3.8 Income Distribution Faceted by Education Level

This plot is done with the following:

Income distribution for each education level is plotted against the overall income distribution in the background. This allows us to look at the comparison of the overall trend versus that for each subset.
Mean and median monthly income lines are added to each facet.

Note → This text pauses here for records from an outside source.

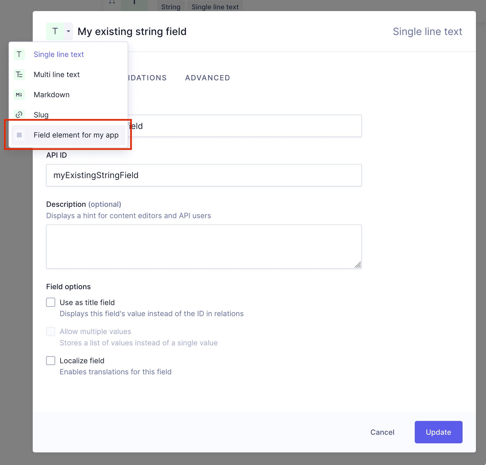Select Multi line text from the type menu

click(x=57, y=75)
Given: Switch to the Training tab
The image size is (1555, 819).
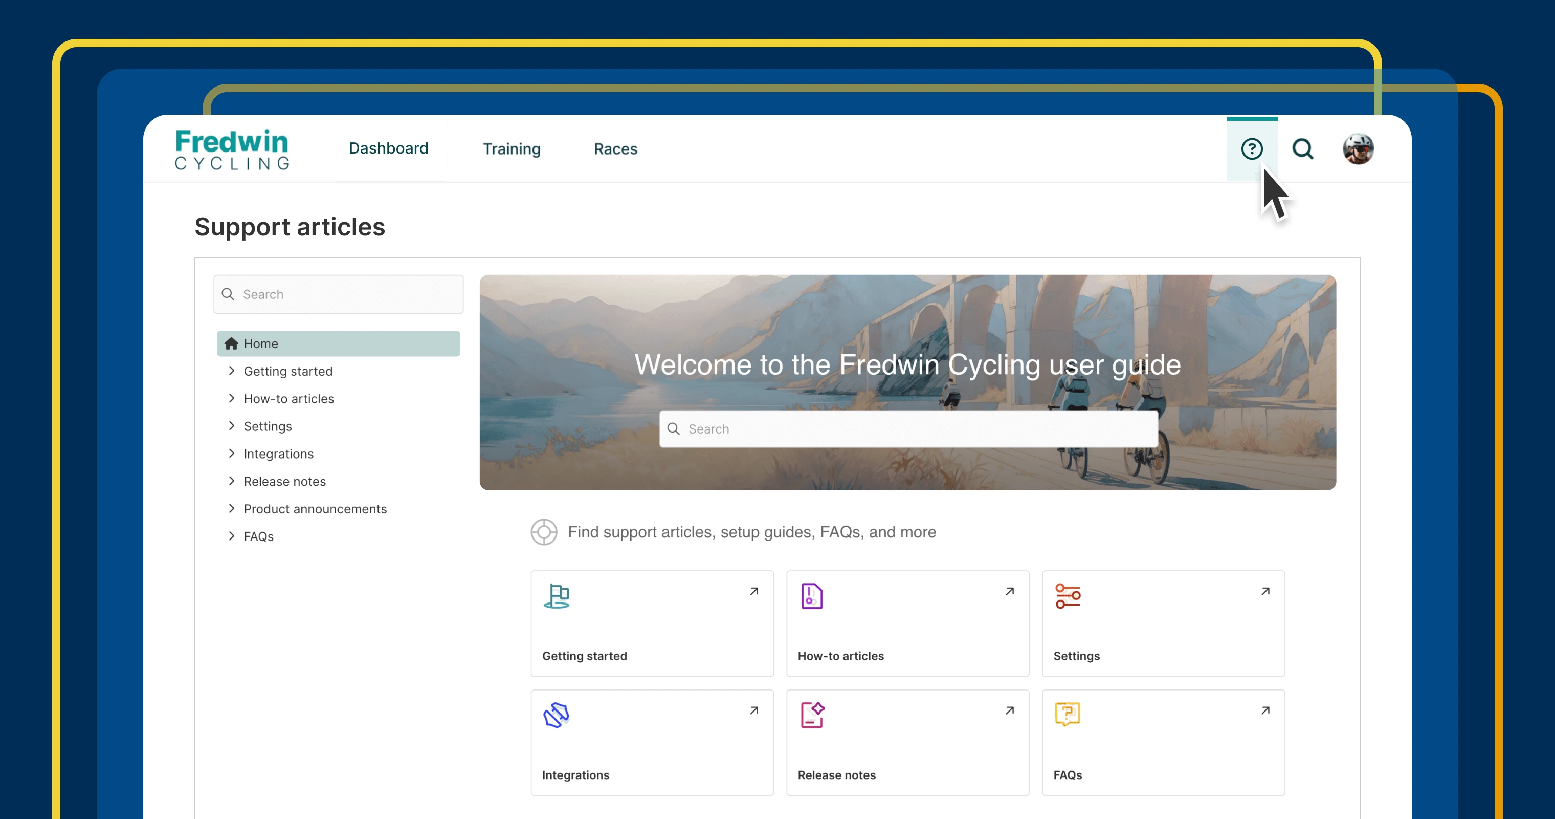Looking at the screenshot, I should 511,149.
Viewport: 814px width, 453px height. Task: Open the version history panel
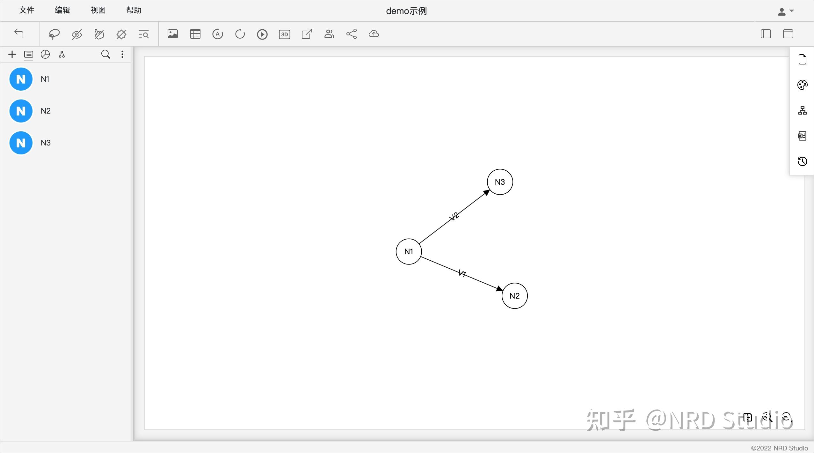803,161
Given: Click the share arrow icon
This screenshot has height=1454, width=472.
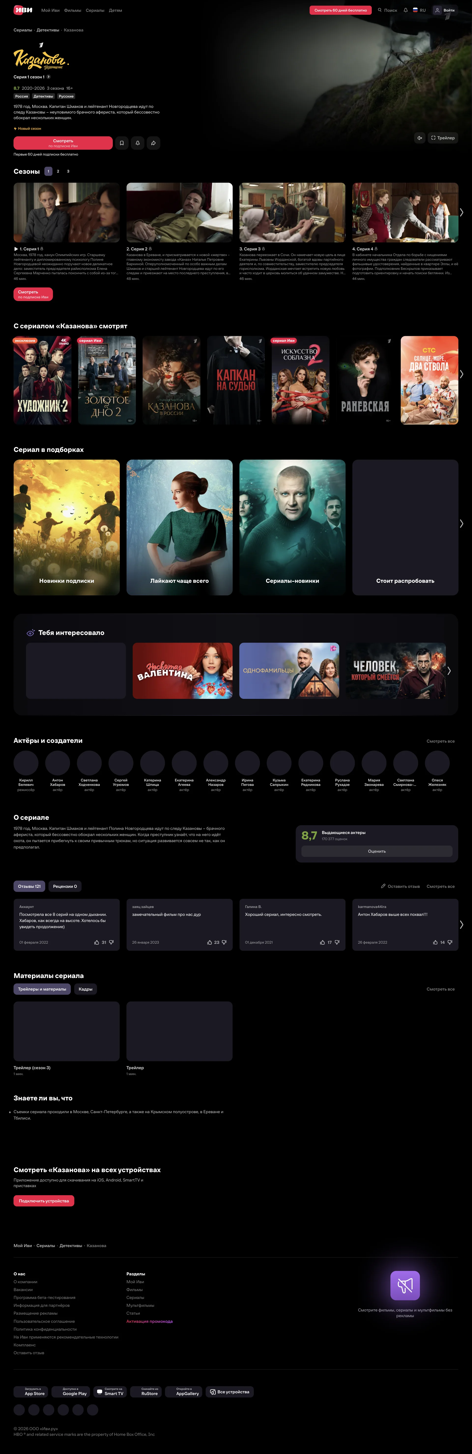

# prepare data for background fill
d <- participants
d_bg <- d[, -5]

# prepare mean and median monthly income by different education levels
med_in <- participants %>%
  group_by(Education_Level) %>%
  summarise(med_in = median(Monthly_Income),
            mean_in = mean(Monthly_Income))
  
ggplot(data= d,
       aes(x= Monthly_Income, fill= Education_Level)) +
  geom_histogram(data= d_bg,
                 fill= 'grey',
                 alpha= .5) +
  geom_histogram(color= 'black') +
  geom_vline(data= med_in,
             aes(xintercept = med_in, color= 'Median'),
             linetype= 'dashed',
             size= .4) +
  geom_vline(data= med_in,
             aes(xintercept = mean_in, color= 'Mean'),
             linetype= 'dashed',
             size= .4) +
  scale_color_manual(name= 'Statistics', 
                     values = c(Median= 'dark blue', Mean= 'Red')) +
  facet_wrap(~ factor(Education_Level, levels = EduLevels)) +
  guides(fill= 'none') +
  labs(y= 'No of Residents', x= 'Monthly Income',
       title = 'Monthly Income Distribution Faceted by Education Level') +
  theme_bw()

This plot indicates, unsurprisingly, that the income distribution is higher for higher education levels. In addition, it is worth noting that, the mean value is higher than median for higher education levels, it is the opposite case for low education level, and they are almost the same for high school or college education. This is because mean value is affected significantly by outliers, and there are more outliers (very high income) for bachelors and graduate levels. Also, from the overall income distribution shown in the background, it is observed that there is a group with very low income level, and they consist of low and high school or college education levels.

4. Learning Points

This take-home exercise provides an excellent opportunity to get familiarized with data preparation and data visualization using R packages, especially using tidyverse and ggplot2 and their extensions. My key takeaways are:

Whether using R or Tableau, variables must be prepared properly before clear and meaningful visualizations can be built upon. The principle of ‘Garbage in, garbage out.’ applies here as well. For example, when exploring income distribution by different education levels, income data must be grouped first by education levels to obtain the mean and median income for each subset, to provide audience with a better interpretation.
Plotting with ggplot2 in R is highly customizable as it is based on the grammar of graphics, which allows for numerous ways of graphical composition as required. The more I use it, the more I understand systematically how complicated graphics can be constructed layer by layer.